We are getting an intermittent exception when our system processes a large number of JBossMQ messages in parallel. Whenever we get this exception, one of our Message Driven Beans becomes deadlocked, and never processes any more messages.
Our scenario is as follows (JBoss 4.2.3.GA, EJB3):
- We have 5 separate MDBs processing messages from 5 different queues simultaneously.
- Each MDB is a singleton on its queue (i.e. maxSession = 1).
- Each MDB has a large backlog of messages to process, so they are all processing at once.
- During processing of a message, each MDB calls a SLSB to do some work which updates the database. This SLSB will then in-turn call another SLSB which sends a messages to a JBossMQ topic (e.g. notifying observers that something has changed in the database).

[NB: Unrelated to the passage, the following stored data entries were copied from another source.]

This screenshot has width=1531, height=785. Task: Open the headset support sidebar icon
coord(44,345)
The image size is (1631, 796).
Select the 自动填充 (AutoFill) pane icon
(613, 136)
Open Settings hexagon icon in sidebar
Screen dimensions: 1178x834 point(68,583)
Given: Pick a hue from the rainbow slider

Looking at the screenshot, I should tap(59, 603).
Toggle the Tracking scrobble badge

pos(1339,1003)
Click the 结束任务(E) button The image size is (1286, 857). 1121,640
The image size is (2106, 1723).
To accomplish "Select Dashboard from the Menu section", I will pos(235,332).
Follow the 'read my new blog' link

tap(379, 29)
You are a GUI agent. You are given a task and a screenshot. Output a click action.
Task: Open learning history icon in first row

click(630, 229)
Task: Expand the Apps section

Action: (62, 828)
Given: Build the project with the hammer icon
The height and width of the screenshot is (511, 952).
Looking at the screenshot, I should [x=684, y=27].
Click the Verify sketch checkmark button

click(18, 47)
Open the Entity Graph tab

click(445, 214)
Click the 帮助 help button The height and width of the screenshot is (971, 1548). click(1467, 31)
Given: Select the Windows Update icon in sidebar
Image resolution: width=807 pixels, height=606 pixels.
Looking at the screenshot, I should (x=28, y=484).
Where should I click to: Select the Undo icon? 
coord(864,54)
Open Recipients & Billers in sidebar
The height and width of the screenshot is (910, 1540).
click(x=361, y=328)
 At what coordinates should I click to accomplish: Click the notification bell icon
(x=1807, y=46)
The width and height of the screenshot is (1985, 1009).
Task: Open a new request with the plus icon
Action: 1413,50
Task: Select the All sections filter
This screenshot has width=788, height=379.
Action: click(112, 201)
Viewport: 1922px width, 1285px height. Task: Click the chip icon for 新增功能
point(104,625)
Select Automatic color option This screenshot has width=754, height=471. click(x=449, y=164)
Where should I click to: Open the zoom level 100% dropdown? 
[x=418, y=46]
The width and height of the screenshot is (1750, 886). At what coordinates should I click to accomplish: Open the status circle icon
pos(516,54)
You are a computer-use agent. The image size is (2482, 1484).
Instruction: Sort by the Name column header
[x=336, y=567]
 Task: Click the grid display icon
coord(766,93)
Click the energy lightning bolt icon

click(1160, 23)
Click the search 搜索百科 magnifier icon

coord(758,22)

This will work fine for a short while, but after a few seconds (maybe 50-100 messages processed) we always get the following exception:
2008-10-31 11:47:50,440 563340 ERROR [org.jboss.resource.adapter.jms.inflow.JmsServerSession] (WorkManager(4)-124:) org.jboss.resource.adapter.jms.inflow.JmsServerSession@af2931 failed to commit/rollback
org.jboss.tm.JBossRollbackException: Unable to commit, tx=TransactionImpl:XidImpl[FormatId=257, GlobalId=vieo-ws01/7090, BranchQual=, localId=7090] status=STATUS_NO_TRANSACTION; - nested throwable: (java.lang.IllegalMonitorStateExcepti
Caused by: java.lang.IllegalMonitorStateException
... 7 more
At this point, the affected MDB becomes deadlocked, and fails to process any more messages. If we leave the system running, then eventually more MDBs fail with the same exception.
1. If we only run ONE MDB, then we never get this exception! However as soon as we introduce even a second MDB, we start seeing these failures again.
2. The deadlock point seems to be when the code tries to return from the first SLSB call - i.e. execution never returns to the MDB onMessage() method context.
3. JBossMQ and the SLSB EntityManager use the same datasource (Postgres 8.2 as a local-tx-datasource).
4. This happens both if we use persistent and non-persistent messages.
5. If we mark the second nested SLSB (the one that sends a message to the JMS Topic) with TransactionAttributeType.NOT_SUPPORTED then we don't get this exception! This is not a viable solution however, as we need any messages sent during processing to be rolled back if an exception is thrown.
My guess is that this problem has something to do with the SLSB committing its transaction (at which point the nested JMS messages would also need to be sent?). As it is unpredictably intermittent and also works when single threaded, I think there must be some thread race-condition in the JMS locking mechanism.
Any help here would be greatly appreciated!